Even though experts predict healthcare costs to increase by over 6 percent in 2017, this is actually a significant drop after the past few years when cost increases easily doubled the predictions for 2017. Numerous factors influence both increases and decreases, with decreasing factors helping healthcare costs to stabilize compared to recent years.
Reasons for Cost Increases
Rising healthcare costs is nothing new. Most people see an increase in health insurance premiums each year. In 2017, two of the biggest factors leading to increased costs are convenience and behavioral healthcare.
Convenient healthcare is still somewhat new, but experienced rapid growth over the past decade.
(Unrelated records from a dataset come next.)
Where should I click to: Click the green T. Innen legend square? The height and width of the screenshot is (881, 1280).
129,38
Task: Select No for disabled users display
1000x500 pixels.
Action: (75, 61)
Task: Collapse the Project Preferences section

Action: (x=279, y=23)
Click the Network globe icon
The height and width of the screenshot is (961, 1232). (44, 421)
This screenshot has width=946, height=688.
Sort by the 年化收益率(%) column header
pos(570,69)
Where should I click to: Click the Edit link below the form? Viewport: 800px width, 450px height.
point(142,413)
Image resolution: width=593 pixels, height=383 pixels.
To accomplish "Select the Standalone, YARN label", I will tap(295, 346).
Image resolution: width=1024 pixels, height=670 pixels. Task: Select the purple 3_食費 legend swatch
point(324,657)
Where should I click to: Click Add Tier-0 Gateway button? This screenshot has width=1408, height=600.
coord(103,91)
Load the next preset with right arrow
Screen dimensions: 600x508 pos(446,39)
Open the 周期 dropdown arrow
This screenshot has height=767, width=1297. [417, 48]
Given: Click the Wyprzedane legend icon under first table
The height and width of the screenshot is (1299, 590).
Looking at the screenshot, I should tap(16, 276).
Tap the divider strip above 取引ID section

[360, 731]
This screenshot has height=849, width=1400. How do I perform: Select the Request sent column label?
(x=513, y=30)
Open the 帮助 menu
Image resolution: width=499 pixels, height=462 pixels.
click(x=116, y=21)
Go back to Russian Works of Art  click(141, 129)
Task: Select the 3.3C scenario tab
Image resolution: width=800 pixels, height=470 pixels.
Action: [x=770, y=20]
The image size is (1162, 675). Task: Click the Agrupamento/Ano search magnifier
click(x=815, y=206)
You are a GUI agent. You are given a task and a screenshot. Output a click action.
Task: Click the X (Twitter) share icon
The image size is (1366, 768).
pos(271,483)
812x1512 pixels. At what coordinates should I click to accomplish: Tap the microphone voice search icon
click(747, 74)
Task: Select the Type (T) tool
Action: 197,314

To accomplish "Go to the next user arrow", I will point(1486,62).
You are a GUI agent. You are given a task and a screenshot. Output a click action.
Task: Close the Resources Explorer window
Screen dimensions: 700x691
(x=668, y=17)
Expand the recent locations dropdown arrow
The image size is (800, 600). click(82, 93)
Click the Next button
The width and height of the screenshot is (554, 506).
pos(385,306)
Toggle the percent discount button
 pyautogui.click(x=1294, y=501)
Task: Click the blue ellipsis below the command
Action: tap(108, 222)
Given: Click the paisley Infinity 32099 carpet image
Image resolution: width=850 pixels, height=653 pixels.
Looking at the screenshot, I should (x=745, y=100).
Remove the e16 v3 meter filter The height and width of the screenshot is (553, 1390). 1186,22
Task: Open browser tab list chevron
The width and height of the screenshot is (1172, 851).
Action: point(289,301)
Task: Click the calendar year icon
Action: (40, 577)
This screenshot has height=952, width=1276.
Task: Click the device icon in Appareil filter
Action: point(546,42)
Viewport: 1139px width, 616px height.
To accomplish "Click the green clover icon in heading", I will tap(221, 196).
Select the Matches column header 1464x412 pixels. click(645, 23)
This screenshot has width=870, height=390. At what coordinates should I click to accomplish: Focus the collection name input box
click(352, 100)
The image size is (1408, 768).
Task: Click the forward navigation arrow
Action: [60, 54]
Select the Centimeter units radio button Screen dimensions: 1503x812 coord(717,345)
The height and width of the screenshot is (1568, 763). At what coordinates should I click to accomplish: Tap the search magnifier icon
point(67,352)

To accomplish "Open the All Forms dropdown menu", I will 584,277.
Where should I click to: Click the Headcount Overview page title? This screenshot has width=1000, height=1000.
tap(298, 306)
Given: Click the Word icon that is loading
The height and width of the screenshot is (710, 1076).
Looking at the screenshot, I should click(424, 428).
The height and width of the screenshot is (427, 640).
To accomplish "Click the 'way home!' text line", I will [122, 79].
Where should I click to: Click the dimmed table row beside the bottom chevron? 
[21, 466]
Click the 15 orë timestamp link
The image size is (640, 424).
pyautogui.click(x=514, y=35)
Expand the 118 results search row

Experts expect it to lead to decreased costs down the road, as more people take advantage of the convenience of retail healthcare clinics. As the industry is still in its infancy, the cost of growth influences overall medical costs, with the average person spending around $14 more per year on convenient healthcare.
The trend arose along with consumers’ desire for a more patient-centered healthcare approach and a level of care many find missing in traditional providers. More and more, patients look for providers who stress quality care over quantity care. These retail providers willingly fill that role, adapting quicker than most of the large providers do.
Another factor increasing healthcare spend is behavioral health, with employers and providers alike recognizing the connection between mental health and total body wellness.
For employers and insurers, this is due in part to new regulations requiring coverage for behavioral health issues. As more people receive this increased coverage, with employers covering more of the costs, more of them take advantage of it. This is another increase expected to lead to a decrease, as there is a link between many chronic health conditions and behavioral health issues. For example, both diabetes and heart disease have a relationship with behavior health.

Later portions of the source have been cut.